Capisco tutta la rabbia repressa e giustamente provata per l'ingiustizia di un virus cosí letale, ma è stata direzionata verso una ragazza di 24 anni che finalmente riabbracciava la sua famiglia dopo essere stata sequestrata per un anno e mezzo. Un facile obiettivo, alla portata di tutti, un ottimo parafulmine che gli istigatori, i provocatori, hanno messo a disposizione del popolo in una nuova, macabra riedizione del Panem et Circenses di romana memoria. E non voglio neanche parlare dello schifo letto sotto il tweet del Presidente della Repubblica Mattarella nel suo messaggio di cordoglio per la morte di Ezio Bosso, uomo che per dignità oltre che per arte era sicuramente migliore di buona parte di noi.

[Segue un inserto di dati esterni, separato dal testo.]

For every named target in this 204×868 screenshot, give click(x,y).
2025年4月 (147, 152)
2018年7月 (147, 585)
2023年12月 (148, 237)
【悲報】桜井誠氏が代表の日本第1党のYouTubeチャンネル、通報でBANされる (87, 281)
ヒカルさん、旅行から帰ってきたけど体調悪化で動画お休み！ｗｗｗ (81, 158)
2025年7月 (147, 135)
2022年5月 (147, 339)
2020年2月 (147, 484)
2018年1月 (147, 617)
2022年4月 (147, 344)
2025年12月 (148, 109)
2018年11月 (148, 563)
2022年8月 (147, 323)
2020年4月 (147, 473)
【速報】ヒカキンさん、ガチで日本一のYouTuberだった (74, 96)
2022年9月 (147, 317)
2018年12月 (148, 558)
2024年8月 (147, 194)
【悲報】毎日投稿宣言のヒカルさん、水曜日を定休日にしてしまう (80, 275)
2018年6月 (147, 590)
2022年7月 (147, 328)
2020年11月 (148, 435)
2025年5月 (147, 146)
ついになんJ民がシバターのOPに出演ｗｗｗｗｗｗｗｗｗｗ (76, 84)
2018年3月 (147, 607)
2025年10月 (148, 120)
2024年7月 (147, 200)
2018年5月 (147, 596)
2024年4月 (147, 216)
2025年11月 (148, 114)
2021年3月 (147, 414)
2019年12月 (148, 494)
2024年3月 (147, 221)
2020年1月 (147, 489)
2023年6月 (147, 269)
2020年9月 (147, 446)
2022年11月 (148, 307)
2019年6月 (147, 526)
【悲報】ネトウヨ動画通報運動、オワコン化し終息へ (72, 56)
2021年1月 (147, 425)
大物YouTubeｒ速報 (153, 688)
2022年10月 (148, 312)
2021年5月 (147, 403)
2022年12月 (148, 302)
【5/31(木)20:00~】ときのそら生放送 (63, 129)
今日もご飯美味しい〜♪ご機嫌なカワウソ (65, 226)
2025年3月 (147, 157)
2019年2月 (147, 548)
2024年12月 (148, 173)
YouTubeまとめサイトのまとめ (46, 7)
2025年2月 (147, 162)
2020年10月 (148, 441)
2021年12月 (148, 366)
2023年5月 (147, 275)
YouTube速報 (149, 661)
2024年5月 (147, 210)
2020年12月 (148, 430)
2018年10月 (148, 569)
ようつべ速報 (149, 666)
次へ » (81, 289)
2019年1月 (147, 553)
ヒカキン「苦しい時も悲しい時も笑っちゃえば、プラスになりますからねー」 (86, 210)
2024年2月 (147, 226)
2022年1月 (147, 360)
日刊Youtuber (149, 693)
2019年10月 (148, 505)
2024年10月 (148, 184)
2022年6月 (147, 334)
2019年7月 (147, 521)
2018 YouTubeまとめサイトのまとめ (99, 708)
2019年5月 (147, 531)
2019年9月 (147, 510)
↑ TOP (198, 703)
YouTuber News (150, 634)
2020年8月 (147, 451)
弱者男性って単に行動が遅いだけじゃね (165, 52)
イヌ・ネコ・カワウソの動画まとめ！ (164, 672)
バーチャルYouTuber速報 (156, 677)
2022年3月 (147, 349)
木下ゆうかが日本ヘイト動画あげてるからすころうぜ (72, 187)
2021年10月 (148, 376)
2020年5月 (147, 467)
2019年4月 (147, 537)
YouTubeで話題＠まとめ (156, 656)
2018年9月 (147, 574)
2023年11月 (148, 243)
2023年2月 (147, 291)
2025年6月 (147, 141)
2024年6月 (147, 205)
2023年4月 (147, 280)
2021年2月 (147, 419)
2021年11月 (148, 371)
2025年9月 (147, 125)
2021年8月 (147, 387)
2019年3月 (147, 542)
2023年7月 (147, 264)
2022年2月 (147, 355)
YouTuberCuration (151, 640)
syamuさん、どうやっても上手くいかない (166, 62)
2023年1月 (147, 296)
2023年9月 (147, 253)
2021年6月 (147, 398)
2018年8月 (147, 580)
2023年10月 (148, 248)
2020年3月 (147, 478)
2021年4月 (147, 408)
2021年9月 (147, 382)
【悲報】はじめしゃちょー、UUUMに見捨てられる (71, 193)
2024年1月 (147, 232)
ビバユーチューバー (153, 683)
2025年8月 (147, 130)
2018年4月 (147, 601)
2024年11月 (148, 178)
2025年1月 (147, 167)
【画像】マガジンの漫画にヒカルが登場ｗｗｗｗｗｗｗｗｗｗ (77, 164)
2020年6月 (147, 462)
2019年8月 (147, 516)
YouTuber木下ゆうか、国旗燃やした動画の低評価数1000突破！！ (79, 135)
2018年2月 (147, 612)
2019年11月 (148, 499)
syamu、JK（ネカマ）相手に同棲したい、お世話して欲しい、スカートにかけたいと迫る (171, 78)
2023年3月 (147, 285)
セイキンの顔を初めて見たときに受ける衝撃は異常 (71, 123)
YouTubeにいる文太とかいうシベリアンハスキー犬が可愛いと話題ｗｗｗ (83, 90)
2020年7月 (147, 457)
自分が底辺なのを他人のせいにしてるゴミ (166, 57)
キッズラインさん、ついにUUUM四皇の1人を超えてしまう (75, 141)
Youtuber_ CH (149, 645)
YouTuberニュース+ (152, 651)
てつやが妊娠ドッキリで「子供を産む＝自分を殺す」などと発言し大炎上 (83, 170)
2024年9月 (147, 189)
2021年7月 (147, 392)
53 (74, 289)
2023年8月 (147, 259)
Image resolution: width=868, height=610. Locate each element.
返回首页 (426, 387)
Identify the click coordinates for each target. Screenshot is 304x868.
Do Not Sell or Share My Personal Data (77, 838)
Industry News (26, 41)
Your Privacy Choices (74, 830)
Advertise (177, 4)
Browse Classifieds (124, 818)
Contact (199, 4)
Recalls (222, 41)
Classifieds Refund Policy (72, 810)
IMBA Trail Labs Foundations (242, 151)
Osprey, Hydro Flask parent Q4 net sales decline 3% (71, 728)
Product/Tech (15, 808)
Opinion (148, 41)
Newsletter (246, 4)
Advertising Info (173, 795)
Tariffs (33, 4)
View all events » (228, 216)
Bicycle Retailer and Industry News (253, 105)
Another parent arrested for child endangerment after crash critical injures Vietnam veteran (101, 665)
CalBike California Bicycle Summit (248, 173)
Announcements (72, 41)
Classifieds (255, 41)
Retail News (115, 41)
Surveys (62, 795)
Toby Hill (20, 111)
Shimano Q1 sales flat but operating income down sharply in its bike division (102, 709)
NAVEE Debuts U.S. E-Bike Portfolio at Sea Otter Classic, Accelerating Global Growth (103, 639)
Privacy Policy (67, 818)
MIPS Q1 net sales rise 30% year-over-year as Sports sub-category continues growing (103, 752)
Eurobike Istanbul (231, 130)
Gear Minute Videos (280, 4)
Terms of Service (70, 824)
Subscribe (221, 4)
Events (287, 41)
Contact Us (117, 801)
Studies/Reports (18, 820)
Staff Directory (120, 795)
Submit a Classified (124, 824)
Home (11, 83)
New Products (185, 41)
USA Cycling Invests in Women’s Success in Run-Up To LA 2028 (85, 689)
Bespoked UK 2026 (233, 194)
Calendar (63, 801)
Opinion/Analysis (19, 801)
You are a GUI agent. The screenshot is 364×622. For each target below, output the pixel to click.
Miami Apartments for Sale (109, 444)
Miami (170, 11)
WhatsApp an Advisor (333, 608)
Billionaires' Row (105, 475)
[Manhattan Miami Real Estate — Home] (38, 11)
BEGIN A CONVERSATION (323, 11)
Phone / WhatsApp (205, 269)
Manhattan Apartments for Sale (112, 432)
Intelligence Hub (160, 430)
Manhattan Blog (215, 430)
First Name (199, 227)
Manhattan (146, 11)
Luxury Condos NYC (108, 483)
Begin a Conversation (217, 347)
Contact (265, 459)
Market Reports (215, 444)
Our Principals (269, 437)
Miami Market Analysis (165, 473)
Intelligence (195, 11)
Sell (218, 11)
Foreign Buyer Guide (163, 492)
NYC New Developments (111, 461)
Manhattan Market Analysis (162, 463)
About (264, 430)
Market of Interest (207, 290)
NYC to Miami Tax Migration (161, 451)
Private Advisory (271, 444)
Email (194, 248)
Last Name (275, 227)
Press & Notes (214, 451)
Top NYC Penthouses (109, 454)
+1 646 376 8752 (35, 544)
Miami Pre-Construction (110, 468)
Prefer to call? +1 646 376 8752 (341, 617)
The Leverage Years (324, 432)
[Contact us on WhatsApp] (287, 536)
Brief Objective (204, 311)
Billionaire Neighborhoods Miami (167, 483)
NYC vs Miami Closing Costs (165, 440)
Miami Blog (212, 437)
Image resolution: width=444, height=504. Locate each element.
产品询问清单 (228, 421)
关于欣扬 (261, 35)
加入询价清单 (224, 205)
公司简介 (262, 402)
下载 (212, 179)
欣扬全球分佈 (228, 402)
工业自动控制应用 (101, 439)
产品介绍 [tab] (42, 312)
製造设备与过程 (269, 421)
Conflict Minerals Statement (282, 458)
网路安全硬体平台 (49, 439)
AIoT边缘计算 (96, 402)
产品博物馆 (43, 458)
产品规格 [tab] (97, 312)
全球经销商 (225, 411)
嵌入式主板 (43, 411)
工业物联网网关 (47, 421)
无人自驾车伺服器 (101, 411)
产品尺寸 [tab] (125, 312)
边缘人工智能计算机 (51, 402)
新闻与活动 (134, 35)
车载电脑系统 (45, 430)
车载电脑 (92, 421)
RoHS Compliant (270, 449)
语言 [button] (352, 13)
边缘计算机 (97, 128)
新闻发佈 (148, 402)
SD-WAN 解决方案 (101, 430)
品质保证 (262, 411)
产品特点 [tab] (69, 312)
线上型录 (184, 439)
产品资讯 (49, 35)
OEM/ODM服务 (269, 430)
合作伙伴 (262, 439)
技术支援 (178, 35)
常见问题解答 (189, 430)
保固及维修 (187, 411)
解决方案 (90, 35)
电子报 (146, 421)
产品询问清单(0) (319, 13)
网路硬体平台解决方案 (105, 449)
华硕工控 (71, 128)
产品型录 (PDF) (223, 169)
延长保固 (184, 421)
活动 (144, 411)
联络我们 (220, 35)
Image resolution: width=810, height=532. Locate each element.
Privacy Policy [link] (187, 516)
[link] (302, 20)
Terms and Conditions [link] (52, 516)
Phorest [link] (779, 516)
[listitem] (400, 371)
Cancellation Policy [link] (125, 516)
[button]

Anche lì, messaggi qualunquisti, lesivi anche della dignità del Capo dello Stato che rappresenta la Repubblica Italiana e ne garantisce il funzionamento.

Non mi stancherò mai di dire, nella mia piccola dignità di scrittore in erba, che è il momento per tutti di fare un passo indietro e tornare a parlare piú di noi e meno degli altri. Di diventare piú fattivi e meno teorici, di parlare di soluzioni e non di problemi. Perché questo paese e il mondo intero hanno bisogno di persone che amano, che si confrontano, che dialogano e non di muri e di steccati, di divisioni e di intolleranze. Perché è facile fare i f***i con il c**o degli altri, ma quando gli altri non ci sono piú, il prossimo c**o ad essere violato potrebbe essere davvero il nostro.